At Goldman Sachs Group Inc., the platform-solutions division that includes the firm’s burgeoning credit-card effort saw provisions soar to $265 million in the quarter. The Wall Street giant partly blamed the increase on a rise in net charge-offs for its credit-card portfolio.
Economic Outlook
Despite shoring up more funds for souring debt, executives dialed down concerns of a looming credit crunch.
“We haven’t seen any cracks in that portfolio yet,” Bank of America Chief Financial Officer Alastair Borthwick. “The consumer is in great shape.”
Dimon said the US economy continues to generally be on a healthy footing, with consumers with strong balance sheets still spending and businesses in good shape. Still, he invoked his favored weather analogy to describe macro-economic uncertainty ahead.
“The storm clouds that we have been monitoring for the past year remain on the horizon, and the banking industry turmoil adds to these risks,” he said, adding later that the US is eventually going to have a recession.

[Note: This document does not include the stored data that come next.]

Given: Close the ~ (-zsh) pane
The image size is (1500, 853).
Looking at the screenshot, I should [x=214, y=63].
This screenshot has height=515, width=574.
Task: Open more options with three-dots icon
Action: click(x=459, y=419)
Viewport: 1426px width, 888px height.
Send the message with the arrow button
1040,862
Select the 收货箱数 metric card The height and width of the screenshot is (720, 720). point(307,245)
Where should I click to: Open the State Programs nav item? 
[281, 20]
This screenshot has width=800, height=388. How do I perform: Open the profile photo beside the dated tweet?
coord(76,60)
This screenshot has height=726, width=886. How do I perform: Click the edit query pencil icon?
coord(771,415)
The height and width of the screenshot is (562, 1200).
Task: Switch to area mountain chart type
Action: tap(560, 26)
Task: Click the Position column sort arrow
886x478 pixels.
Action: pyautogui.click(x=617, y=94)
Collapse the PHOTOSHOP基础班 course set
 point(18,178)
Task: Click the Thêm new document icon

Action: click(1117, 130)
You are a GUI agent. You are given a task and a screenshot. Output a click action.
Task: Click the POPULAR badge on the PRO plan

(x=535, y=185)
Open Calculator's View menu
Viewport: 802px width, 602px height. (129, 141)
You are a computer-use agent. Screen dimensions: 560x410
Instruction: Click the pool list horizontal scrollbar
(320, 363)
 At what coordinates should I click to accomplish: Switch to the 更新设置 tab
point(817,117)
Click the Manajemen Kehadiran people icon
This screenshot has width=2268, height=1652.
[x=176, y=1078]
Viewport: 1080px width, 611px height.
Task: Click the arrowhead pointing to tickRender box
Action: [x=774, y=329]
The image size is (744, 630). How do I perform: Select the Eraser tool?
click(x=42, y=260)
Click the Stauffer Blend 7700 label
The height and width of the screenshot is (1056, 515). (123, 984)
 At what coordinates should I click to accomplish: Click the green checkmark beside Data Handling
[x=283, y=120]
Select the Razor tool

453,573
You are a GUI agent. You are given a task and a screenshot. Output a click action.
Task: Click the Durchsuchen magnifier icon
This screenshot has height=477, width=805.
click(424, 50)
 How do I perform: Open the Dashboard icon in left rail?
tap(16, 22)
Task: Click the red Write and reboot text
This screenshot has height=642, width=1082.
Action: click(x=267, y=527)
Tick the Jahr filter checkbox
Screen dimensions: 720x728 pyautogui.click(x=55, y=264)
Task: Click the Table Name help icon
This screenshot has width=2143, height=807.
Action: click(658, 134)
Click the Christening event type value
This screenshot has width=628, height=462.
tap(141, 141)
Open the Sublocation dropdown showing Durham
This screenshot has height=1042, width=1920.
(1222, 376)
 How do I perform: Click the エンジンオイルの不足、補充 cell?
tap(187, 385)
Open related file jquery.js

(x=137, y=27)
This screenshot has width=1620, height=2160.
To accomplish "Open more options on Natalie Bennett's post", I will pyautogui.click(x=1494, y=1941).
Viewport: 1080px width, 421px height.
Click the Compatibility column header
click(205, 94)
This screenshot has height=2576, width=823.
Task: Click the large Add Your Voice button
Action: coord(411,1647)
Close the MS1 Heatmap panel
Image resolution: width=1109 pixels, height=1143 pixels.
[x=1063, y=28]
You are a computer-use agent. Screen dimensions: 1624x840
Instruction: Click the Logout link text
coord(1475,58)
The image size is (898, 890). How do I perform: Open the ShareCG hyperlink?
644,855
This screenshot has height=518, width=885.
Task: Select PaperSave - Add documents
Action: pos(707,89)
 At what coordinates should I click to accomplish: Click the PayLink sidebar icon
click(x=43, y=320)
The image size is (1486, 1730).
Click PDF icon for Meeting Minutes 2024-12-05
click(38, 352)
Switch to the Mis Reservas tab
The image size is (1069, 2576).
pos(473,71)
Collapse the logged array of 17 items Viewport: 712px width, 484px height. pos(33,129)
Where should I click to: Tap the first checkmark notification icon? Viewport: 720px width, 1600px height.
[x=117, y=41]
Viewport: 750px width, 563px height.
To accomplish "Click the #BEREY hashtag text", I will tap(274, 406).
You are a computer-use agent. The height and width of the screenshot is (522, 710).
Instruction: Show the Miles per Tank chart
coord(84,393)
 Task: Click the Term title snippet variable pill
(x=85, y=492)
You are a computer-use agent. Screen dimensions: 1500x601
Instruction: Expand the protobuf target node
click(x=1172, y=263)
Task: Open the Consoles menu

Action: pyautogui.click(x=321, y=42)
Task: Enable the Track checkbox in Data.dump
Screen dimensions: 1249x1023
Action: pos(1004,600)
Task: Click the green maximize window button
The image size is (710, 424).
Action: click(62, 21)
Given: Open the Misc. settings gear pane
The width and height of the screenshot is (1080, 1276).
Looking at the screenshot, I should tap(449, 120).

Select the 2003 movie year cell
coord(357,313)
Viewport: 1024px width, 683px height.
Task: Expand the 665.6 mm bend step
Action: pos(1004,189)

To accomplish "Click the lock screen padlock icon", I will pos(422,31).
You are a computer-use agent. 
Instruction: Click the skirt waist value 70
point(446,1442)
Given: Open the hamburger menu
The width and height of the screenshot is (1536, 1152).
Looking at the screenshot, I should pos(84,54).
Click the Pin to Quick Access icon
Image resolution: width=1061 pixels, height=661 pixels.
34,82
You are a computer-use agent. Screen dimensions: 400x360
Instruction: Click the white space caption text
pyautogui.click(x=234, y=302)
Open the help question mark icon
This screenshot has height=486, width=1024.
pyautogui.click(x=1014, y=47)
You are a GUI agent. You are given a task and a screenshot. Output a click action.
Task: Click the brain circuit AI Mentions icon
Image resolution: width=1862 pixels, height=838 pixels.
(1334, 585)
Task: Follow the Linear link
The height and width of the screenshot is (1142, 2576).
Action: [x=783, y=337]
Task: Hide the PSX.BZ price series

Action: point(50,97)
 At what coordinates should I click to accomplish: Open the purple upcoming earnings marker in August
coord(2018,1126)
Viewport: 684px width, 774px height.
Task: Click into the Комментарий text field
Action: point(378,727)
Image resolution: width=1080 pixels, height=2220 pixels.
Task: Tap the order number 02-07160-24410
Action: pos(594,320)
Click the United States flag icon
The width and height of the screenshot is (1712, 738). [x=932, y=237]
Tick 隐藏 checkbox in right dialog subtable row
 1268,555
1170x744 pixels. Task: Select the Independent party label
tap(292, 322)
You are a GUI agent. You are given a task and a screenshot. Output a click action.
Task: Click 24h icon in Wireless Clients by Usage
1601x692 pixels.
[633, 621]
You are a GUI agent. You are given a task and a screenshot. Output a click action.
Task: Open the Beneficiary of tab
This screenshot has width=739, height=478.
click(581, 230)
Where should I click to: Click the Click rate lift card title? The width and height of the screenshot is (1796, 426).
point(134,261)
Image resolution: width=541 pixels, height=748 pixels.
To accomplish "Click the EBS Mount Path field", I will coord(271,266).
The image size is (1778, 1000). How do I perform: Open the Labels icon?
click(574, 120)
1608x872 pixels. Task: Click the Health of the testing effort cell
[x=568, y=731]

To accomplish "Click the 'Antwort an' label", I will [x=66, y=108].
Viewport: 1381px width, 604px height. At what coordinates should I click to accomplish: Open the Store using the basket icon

“We continue to be cautious about the economic outlook,” Goldman Sachs Chief Executive Officer David Solomon said, adding that the firm is well-prepared if the economy weakens further.
Crisis, First Republic
With some indications that the heat of the crisis has abated, James Gorman, the Chief Executive Officer of Morgan Stanley, emphasized how different the regional banking crisis is from 2008 and not “remotely” comparable.
The biggest banks all took part in an extraordinary $30 billion effort to rescue First Republic Bank, the latest firm grappling with depositor panic. The banks’ executives touted how they’d been able to help prop up the ailing institution.
“We are glad to have been in a strong position to help support the US financial system during the recent events that impacted the banking industry,” Wells Fargo Chief Executive Officer Charlie Scharf said.
His bank contributed $5 billion to the effort, which involves each firm parking money at First Republic for at least 120 days.
“All of us did the right thing,” Dimon said during the bank’s earnings call.
This article was provided by Bloomberg News.